Months before the August 8, 2017 general elections, “pastoral letters” from one of the richest governor aspirants used to be crafted by a coterie of clergymen, who would fight for his attention, come every weekend. He never let them down: He would properly and thoroughly grease their “anointed hands” for them to pen even more saucy “heavenly missives”. Five days after Ruto claimed he was “investing” in heavenly bliss, the religious leaders who create doomsday scenarios with so much fervour to the gullible, manipulable and vulnerable believers of the hell-fire awaiting them in the hereafter, if they do not invest in the heavenly kingdom, are surreptitiously quiet on Ruto’s unmitigated heavenly aspirations.

UNSPIRITUAL MESSAGES

Pastor Dennis White of the Nairobi Pentecostal Church (NPC)-Valley Road (for those of you who can remember him) was a missionary pastor, who in the fullness of time, became adept at navigating the complex web that is Kenyan politics, especially during the reign of the “professor” of politics – President Daniel Toroitich arap Moi. In the 1990s, Moi would occasionally “appear”, Bible and all, in White’s church, especially when he was the one preaching. White would tell Moi: “Mr President, thank you for paying our church a visit. You’re always most welcome. We’ll pray for you, as you continue ruling this country, but if the opposition leaders come, we shall equally welcome them and we’ll pray for them also. Everybody is welcome to the church of Christ.”
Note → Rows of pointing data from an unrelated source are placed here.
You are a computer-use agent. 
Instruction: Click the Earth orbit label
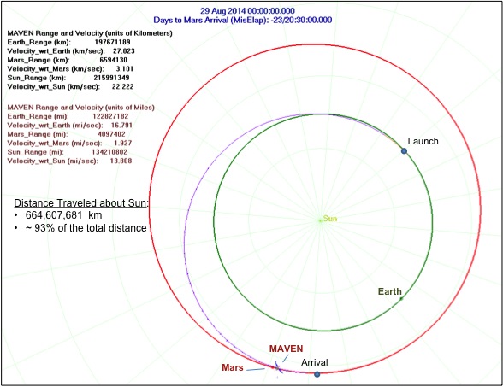(x=390, y=291)
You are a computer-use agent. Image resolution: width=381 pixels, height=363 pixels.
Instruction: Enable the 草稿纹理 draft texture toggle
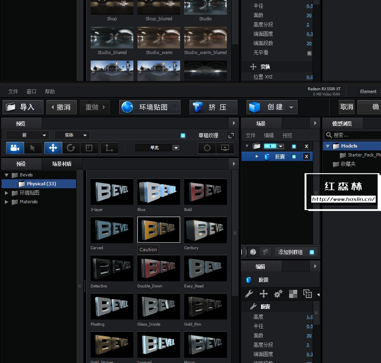coord(184,135)
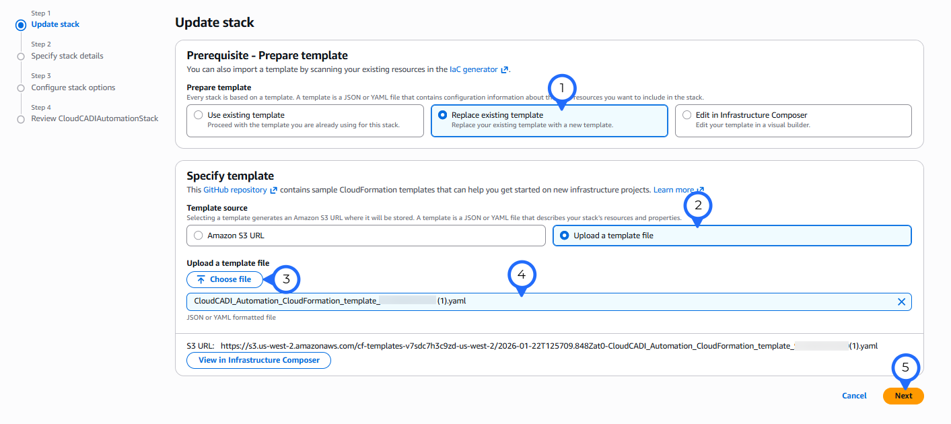Click the GitHub repository external link icon
Viewport: 951px width, 424px height.
pos(273,190)
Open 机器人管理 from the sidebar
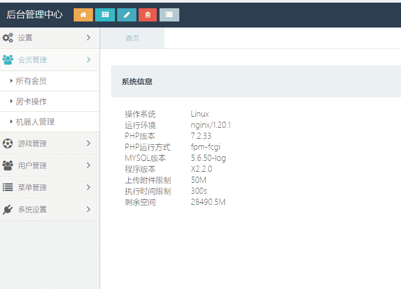 pos(35,122)
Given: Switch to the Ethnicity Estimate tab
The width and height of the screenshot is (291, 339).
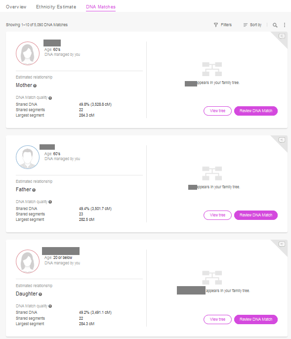Looking at the screenshot, I should [56, 7].
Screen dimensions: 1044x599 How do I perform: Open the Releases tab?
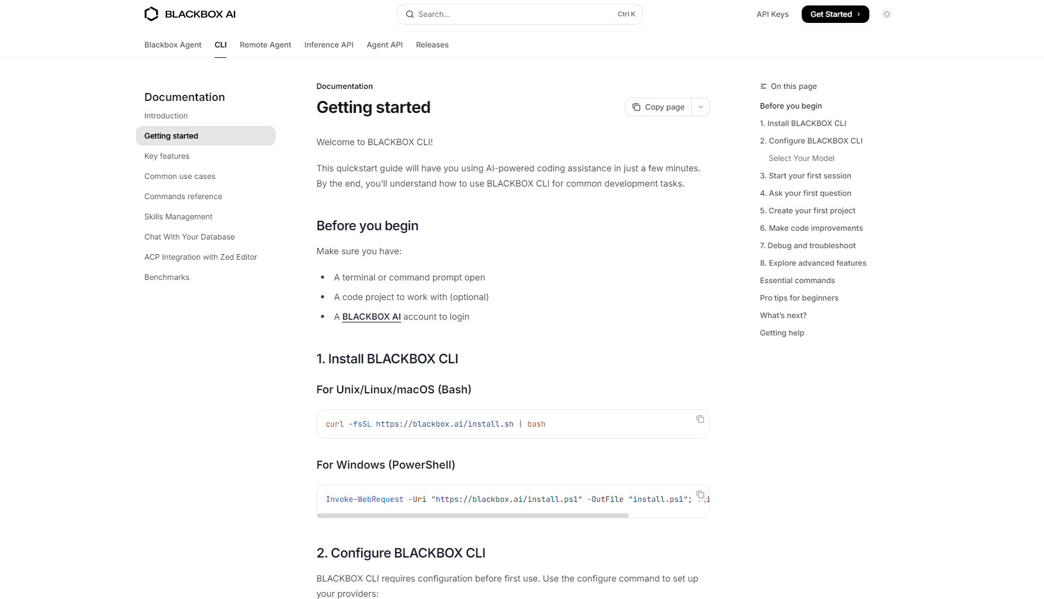[432, 45]
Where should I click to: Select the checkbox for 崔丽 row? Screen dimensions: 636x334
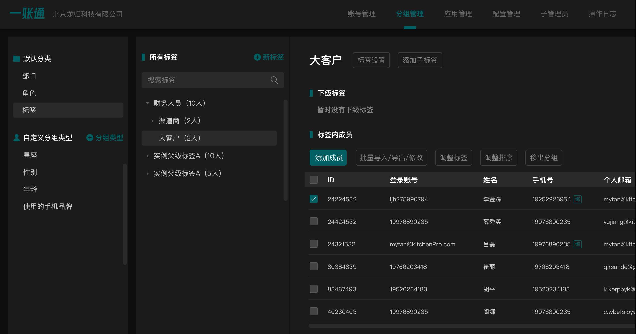[x=313, y=267]
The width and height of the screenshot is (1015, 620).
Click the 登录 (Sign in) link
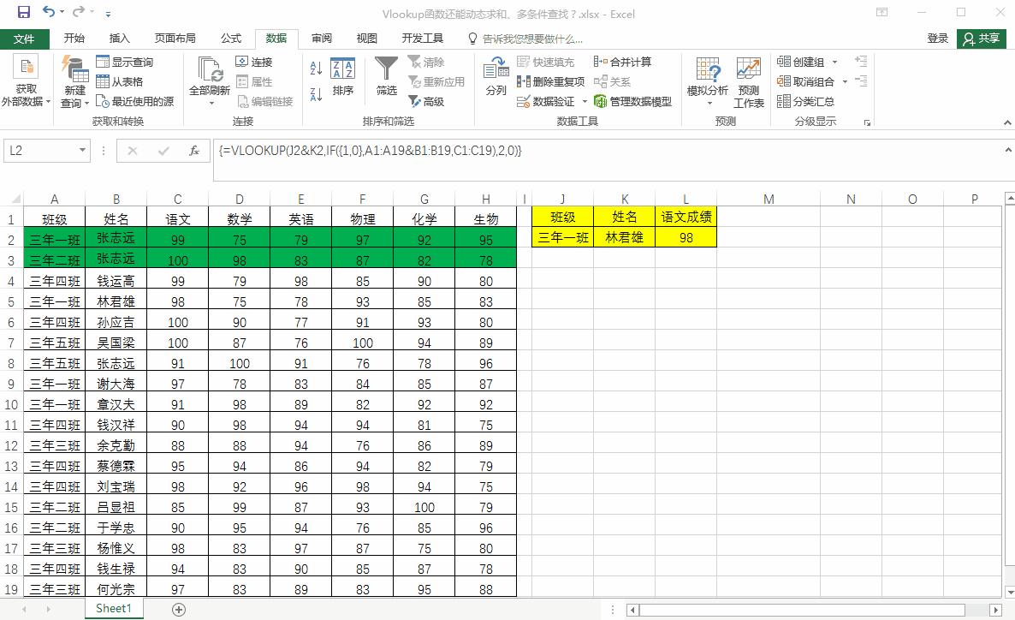click(938, 38)
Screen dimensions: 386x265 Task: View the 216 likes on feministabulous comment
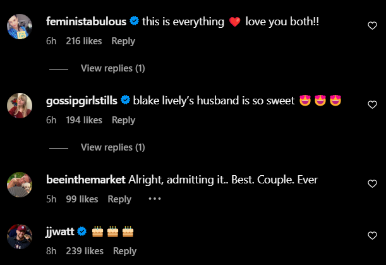pos(84,41)
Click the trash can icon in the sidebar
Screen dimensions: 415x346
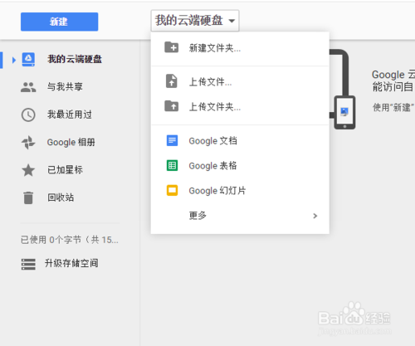point(28,197)
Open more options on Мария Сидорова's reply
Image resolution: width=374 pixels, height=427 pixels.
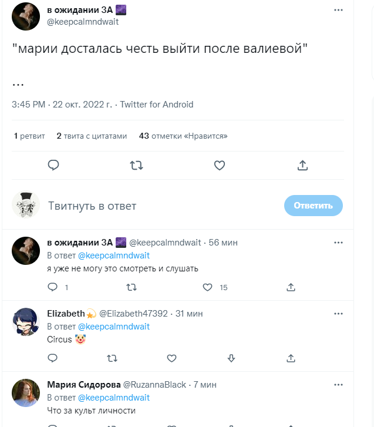(x=338, y=384)
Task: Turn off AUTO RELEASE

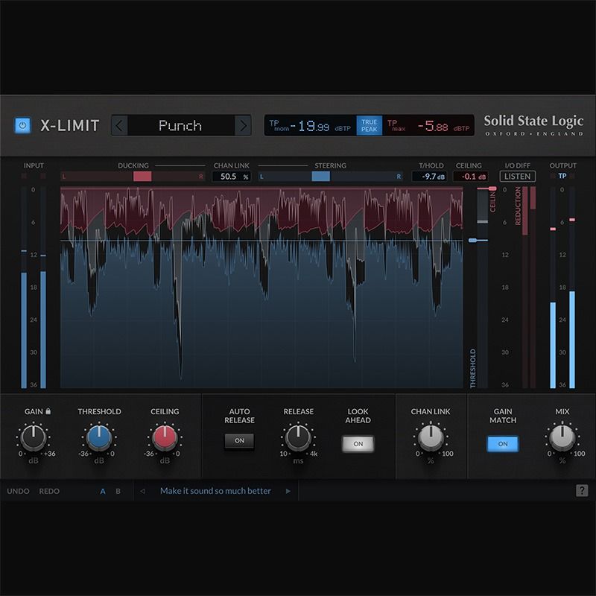Action: pos(239,443)
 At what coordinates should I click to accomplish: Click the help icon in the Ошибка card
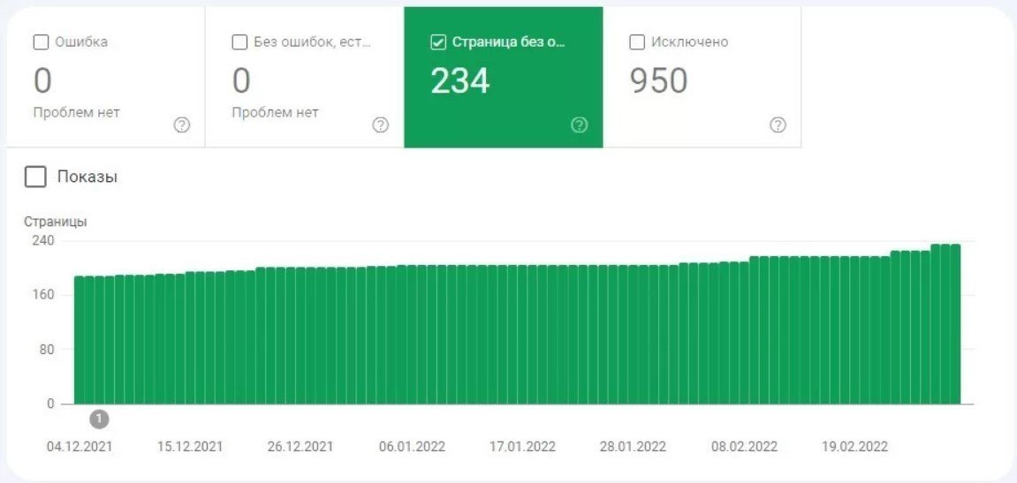182,125
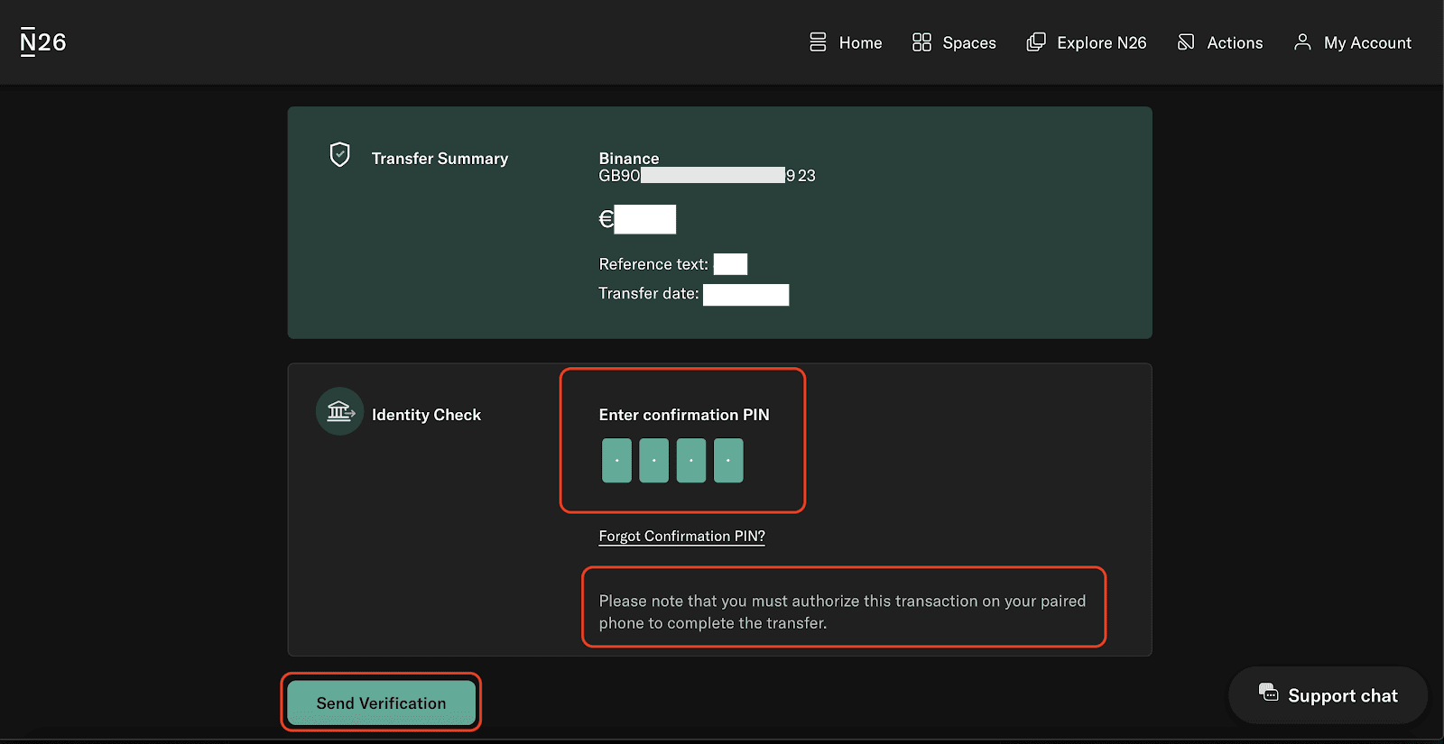Select the third confirmation PIN digit box
Image resolution: width=1444 pixels, height=744 pixels.
(x=691, y=461)
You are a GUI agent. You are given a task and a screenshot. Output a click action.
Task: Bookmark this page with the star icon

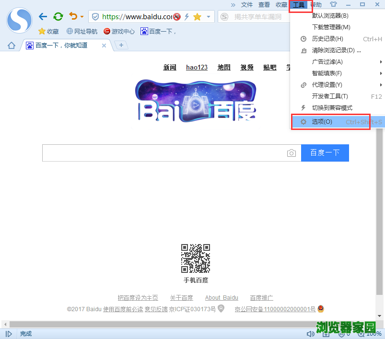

Why do some of the Catholic churches – and the rest of the churches – allow politicians anywhere near the pulpit? Indeed, why are churches allowing these willy-nilly politicians to subvert the teaching of Christ with their toxic and unspiritual messages? Why are these churches allowing politicians to contribute harambee money in churches? For what? The 2011 Electoral Act expressly states that harambees anywhere should not be conducted within eight months preceding a general election. The churches may argue that it is not in their province to tell anyone not to conduct harambees, and that is all true, but have they considered they could be abetting a crime?